Dictionary of National Biography, 1885-1900/Tindal, William

741474Dictionary of National Biography, 1885-1900, Volume 56 — Tindal, William1898Edward Irving Carlyle

TINDAL, WILLIAM (1756–1804), antiquary, born at Chelmsford on 14 May 1756, was son of James Tindal (d. 1760), captain in the 4th regiment of dragoons, youngest son of Nicholas Tindal [q. v.] James married Miss Shenton, who, after his death, was married to Dr. Smith, a physician at Cheltenham and Oxford. At four years of age William and his mother went to reside with her brother, a minor canon of Chichester, and six years later they removed to Richmond. On 19 May 1772 he matriculated from Trinity College, Oxford, and was elected a scholar in the same year. He graduated B.A. in 1776 and M.A. in 1778, in which year he was ordained deacon and obtained a fellowship, which he held until his marriage. After serving as curate at Evesham, he became rector of Billingford in Norfolk in 1789, and on 6 July 1792 he was also instituted to the rectory of Kington, Worcestershire. In 1799 he exchanged the rectory of Billingford for the chaplainship of the Tower of London. In the same year he was elected a fellow of the Society of Antiquaries (Nichols, Lit. Illustr. vi. 772).
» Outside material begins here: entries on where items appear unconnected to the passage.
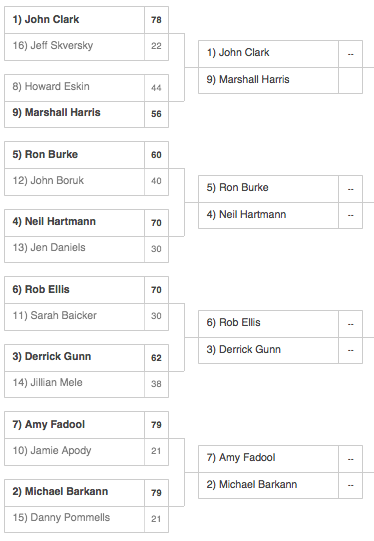Click the Danny Pommells entry
Image resolution: width=374 pixels, height=541 pixels.
[86, 519]
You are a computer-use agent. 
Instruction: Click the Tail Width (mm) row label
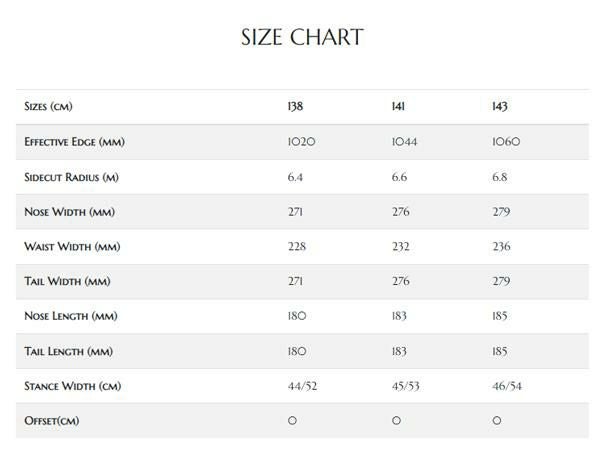[x=63, y=281]
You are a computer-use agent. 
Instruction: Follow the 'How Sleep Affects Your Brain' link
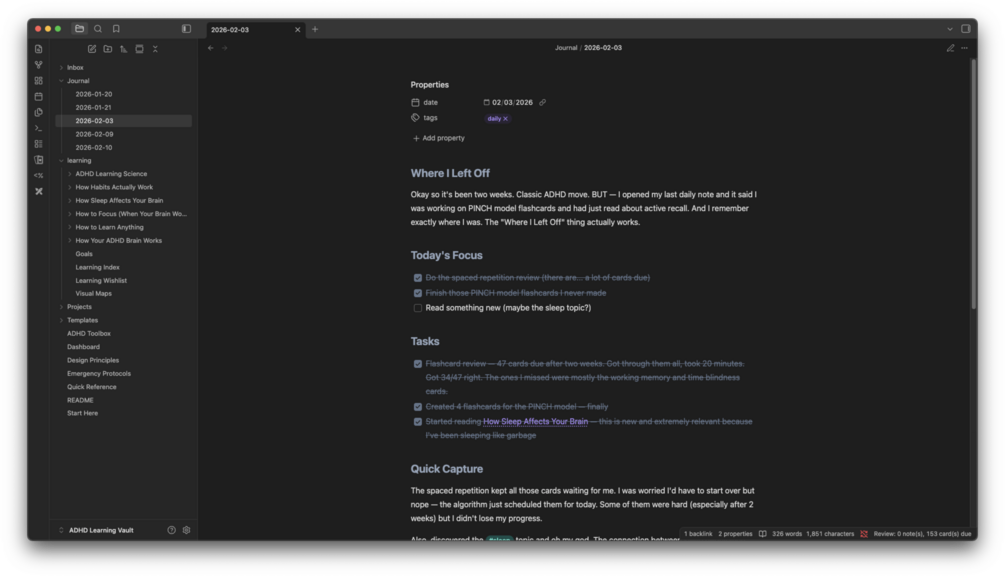[535, 422]
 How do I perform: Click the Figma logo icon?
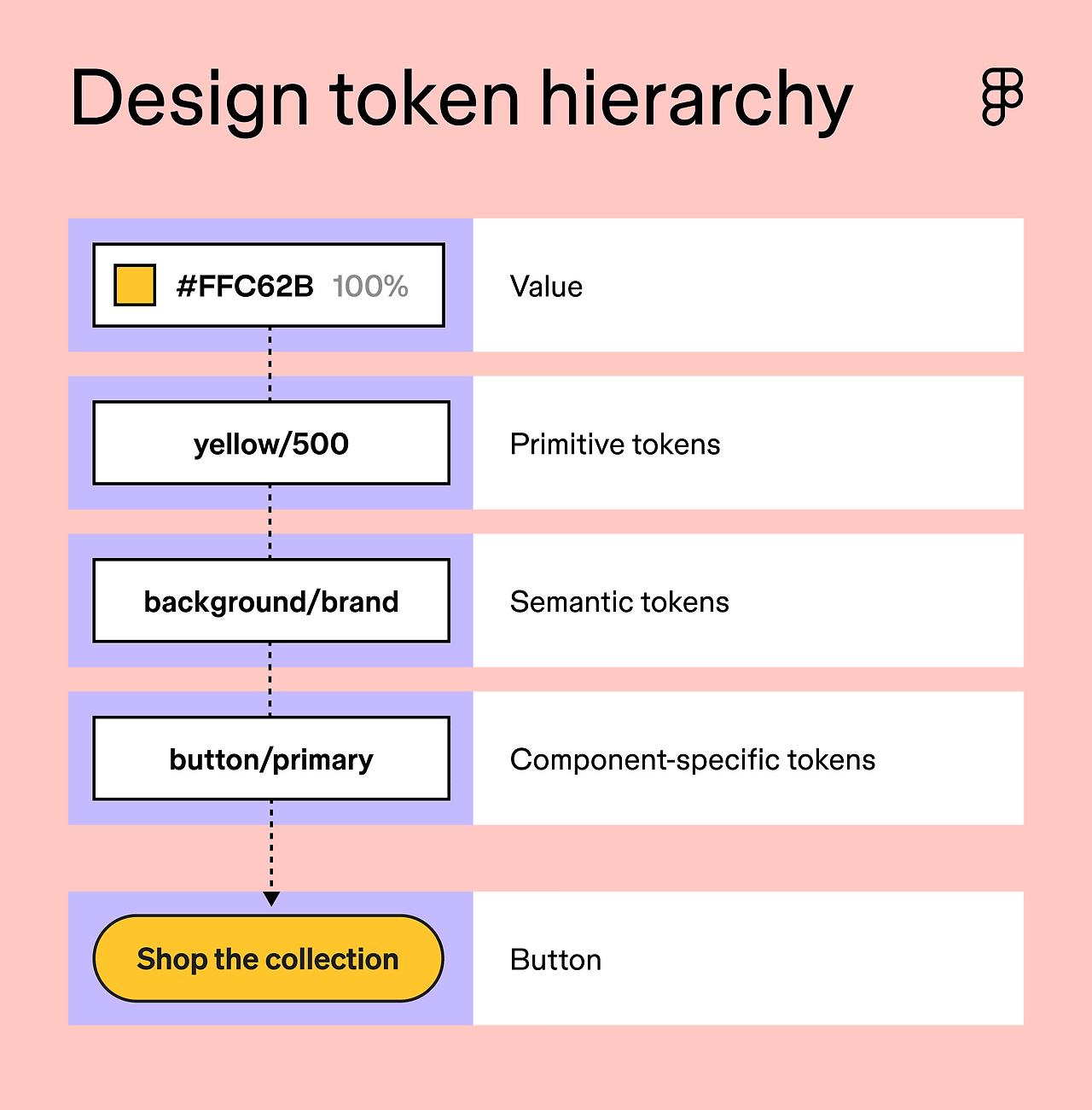(1002, 97)
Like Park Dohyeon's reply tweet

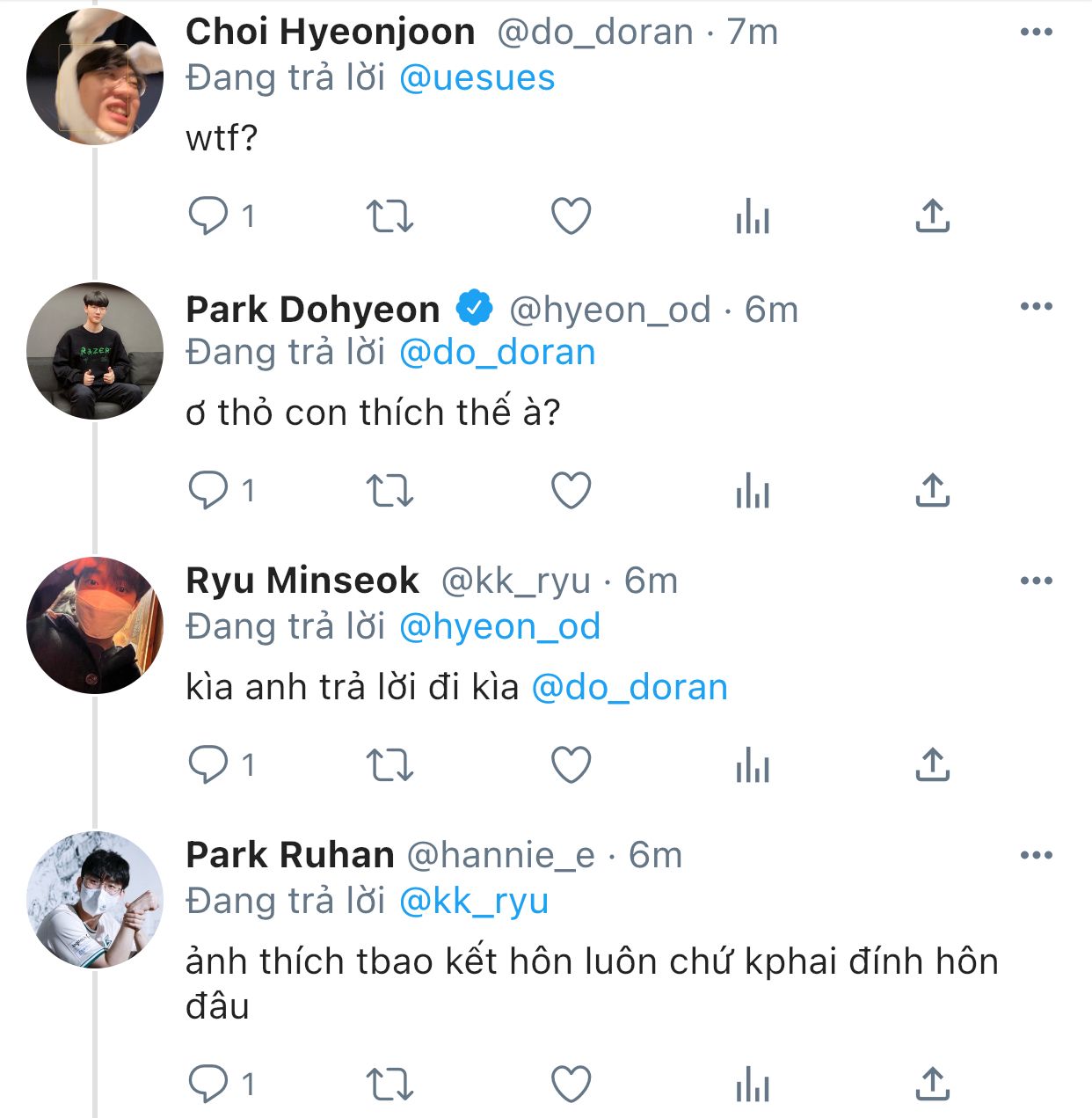(x=571, y=490)
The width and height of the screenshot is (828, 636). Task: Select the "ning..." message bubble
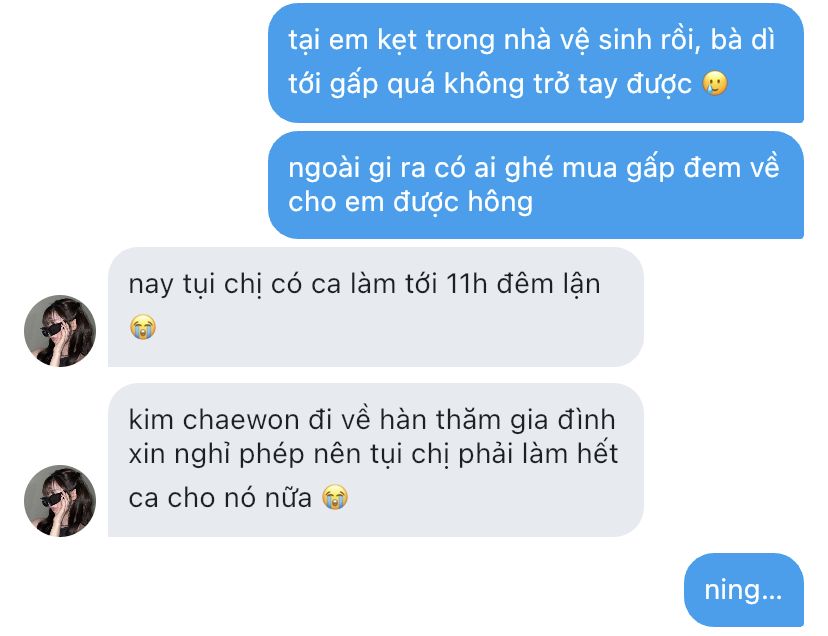tap(744, 590)
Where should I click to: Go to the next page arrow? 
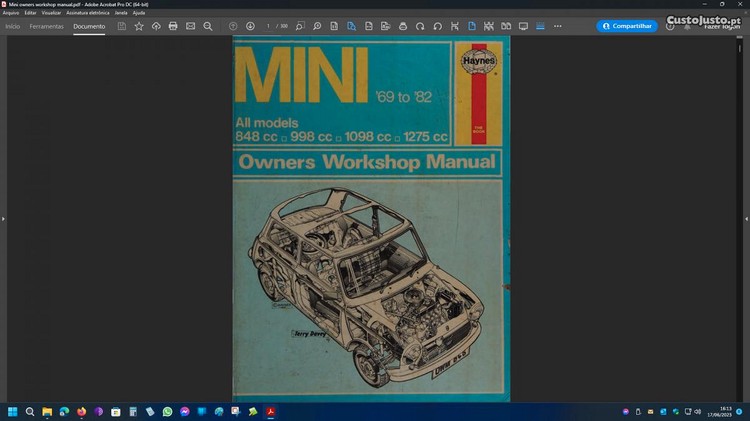[x=250, y=26]
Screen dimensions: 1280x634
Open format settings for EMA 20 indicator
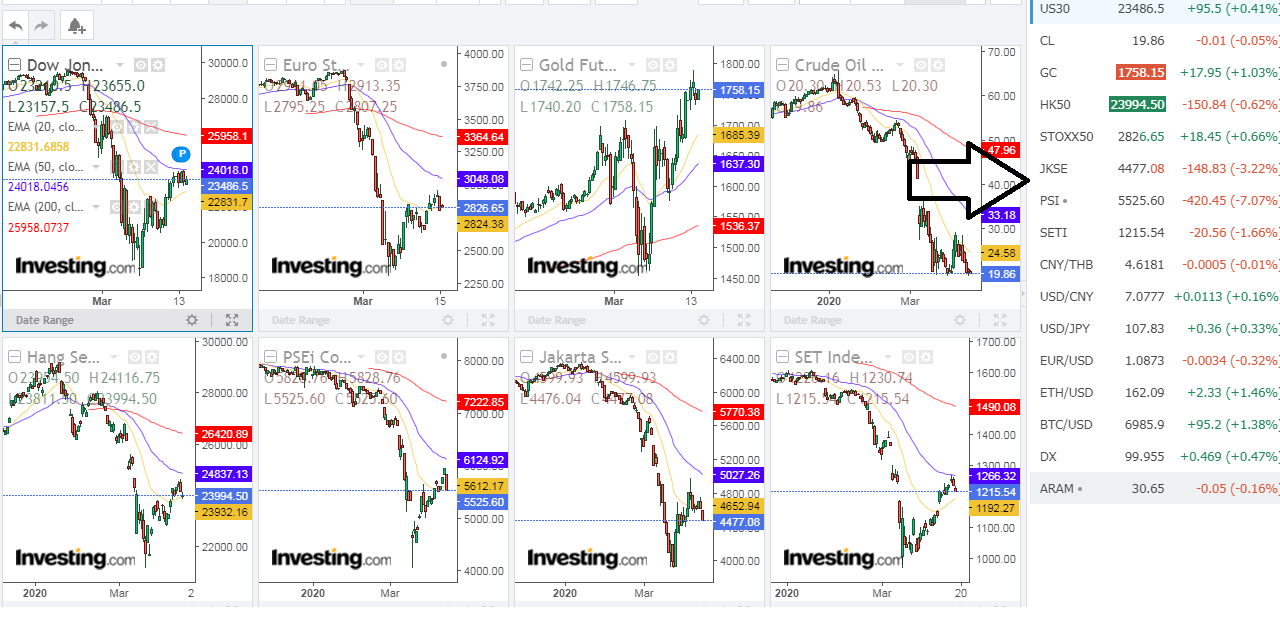tap(133, 127)
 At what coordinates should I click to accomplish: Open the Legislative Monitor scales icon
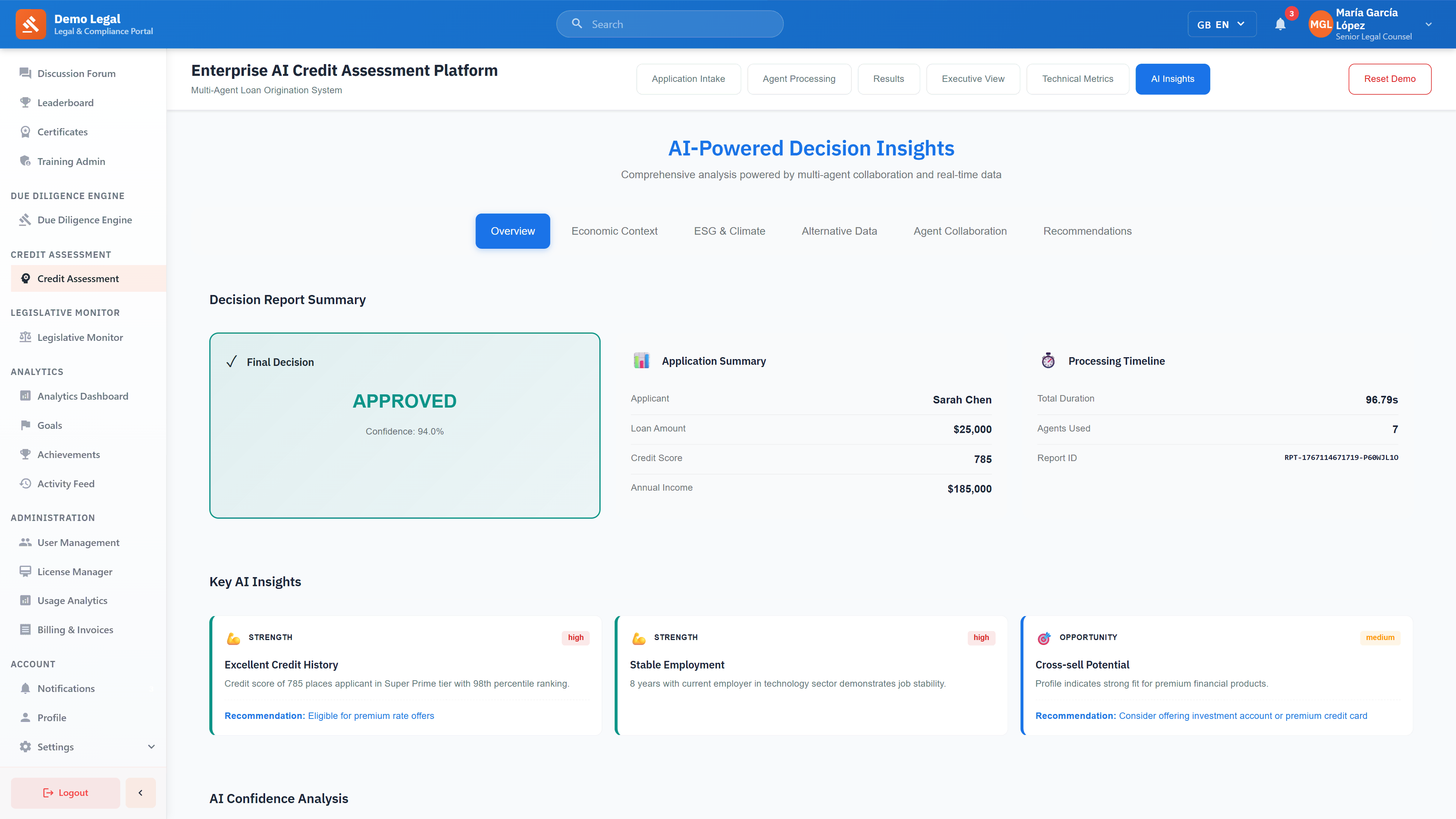25,337
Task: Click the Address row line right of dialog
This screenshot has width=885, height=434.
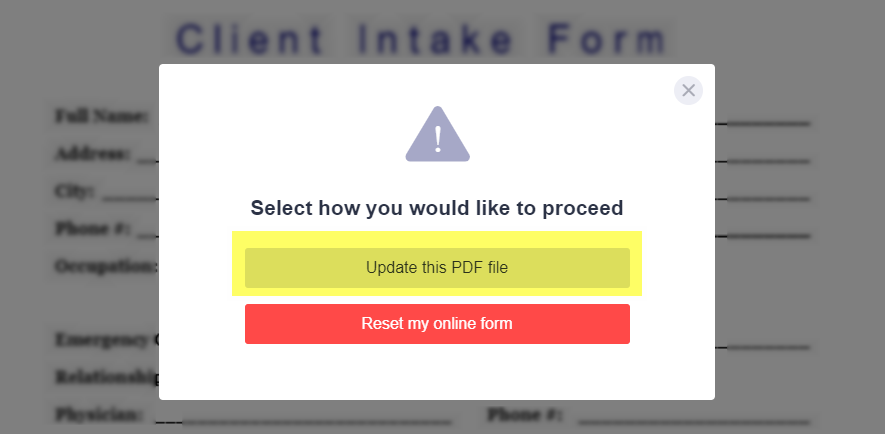Action: point(763,161)
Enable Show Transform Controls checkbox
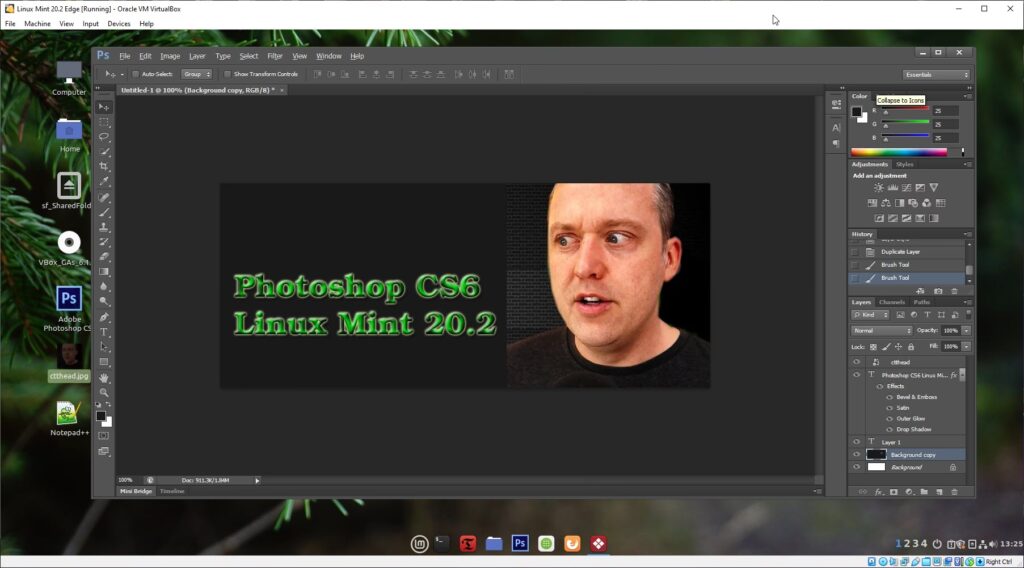 click(x=228, y=74)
Tindal committed suicide at the Tower on 16 Sept. 1804 while in a state of mental depression. He married before 1794, and his wife survived him.

Besides writing several political pamphlets, he was the author of: 1. ‘Remarks on Dr. Johnson's Life and Critical Observations on the Works of Gray,’ 1782, 8vo. 2. ‘Juvenile Excursions in Literature and Criticism,’ London, 1791, 16mo. 3. ‘The History and Antiquities of the Abbey and Borough of Evesham,’ Evesham, 1794, 4to. The last work won high praise from Horace Walpole. Tindal is also said to have written a poetical essay in blank verse, entitled ‘The Evils and Advantages of Genius contrasted.’

[Chambers's Biogr. Illustr. of Worcestershire, pp. 567–72; Gent. Mag. 1794 ii. 836, 1804 ii. 389, 975; Foster's Alumni Oxon. 1715–1886.]